The socks on the left have featured on this blog before. I used 60 stitches on 2.25mm (US1) dpns. For the socks on the right I used 64 stitches on 2mm (US0) dpns, although the finished size is almost the same for both socks. Both were worked top down with a flap and gusset heel. I found the Opal yarn was a bit softer than the Regia and as the stripes of the Opal are less regular I decided to match them for the second sock, whereas for the Regia I matched the stripe boundaries but not the colours.

Opal The Little Prince and the Geographer socks

Opal Little Prince ©Rachel Gibbs

For my next Opal socks I decided to try using a 9 inch circular as lots of people have been recommending them lately. As I prefer wood to metal, I bought a bamboo HiyaHiya needle in 2.25mm. I haven’t found anywhere in the UK which stocks the Chiaogoo 9 inch bamboo circulars but I liked the HiyaHiya. With such a short needle tip I didn’t have a problem with the bamboo bending, as I have found previously with HiyaHiya needles, and I found them comfortable to use. I also don’t have to worry about laddering with circulars, which is always an issue with dpns and shows up particularly on plain stocking stitch. The only problem I have found is that I have to change to dpns for the toe as the circumference becomes too small for the circulars.

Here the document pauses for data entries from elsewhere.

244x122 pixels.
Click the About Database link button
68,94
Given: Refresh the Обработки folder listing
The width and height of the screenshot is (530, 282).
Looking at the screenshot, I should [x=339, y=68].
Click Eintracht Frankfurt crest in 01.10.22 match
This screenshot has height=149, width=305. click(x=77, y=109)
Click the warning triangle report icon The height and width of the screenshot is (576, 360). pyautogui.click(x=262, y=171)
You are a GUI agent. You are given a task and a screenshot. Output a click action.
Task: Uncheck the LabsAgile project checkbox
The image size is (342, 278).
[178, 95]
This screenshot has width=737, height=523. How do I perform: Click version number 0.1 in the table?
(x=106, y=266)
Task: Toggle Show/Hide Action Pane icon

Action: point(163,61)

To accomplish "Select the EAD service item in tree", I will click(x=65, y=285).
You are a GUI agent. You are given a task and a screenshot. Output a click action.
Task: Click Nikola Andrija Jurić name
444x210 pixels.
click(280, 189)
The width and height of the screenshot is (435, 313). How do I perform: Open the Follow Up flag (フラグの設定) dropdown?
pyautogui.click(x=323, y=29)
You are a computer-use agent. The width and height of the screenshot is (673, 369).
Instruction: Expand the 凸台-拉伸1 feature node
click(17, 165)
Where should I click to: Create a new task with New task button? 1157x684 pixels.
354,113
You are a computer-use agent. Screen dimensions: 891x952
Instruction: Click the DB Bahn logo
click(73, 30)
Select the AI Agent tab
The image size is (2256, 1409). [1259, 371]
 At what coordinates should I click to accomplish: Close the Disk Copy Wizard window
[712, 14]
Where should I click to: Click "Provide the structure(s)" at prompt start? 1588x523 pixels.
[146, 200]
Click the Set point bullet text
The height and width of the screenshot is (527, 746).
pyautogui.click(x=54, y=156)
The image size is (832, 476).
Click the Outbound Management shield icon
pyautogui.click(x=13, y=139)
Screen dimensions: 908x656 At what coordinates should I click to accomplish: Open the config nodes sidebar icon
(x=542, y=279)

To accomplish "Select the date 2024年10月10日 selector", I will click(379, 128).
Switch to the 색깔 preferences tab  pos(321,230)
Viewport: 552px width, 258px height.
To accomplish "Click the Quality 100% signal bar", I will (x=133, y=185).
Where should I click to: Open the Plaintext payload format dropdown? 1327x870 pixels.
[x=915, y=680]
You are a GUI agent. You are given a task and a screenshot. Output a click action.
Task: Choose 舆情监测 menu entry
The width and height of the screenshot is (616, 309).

I’ve also been hearing a lot about the Fish Lips Kiss Heel by Sox Therapist so I used that for these socks, which used 64 stitches. It was easy to work and I like the result. The only concern I have is that without a reinforced heel flap the socks will wear out quicker but I will have to wait for the result of that experiment.

WYS Bulfinch socks

WYS Signature 4ply Country Birds ©Rachel Gibbs

The final socks were made using a new yarn, again using the 9 inch circular and 64 stitches. It uses Blue Faced Leicester wool and is very soft but hopefully strong also. By happy coincidence I managed to get use a whole repeat of the stripe pattern for the heel and so the top of the foot matches perfectly with the leg. I wanted to see if a flap and gusset heel was as easy to work with the circular and there were no problems.

My obsession with stripy socks shows no sign of stopping soon and I have cast on another pair in Twisted Limone. I decided to break from tradition and make these toe up. The Twisted Limone is a bit thinner than a standard sock yarn so I am using 2mm needles which seem to be producing a nice fabric so far.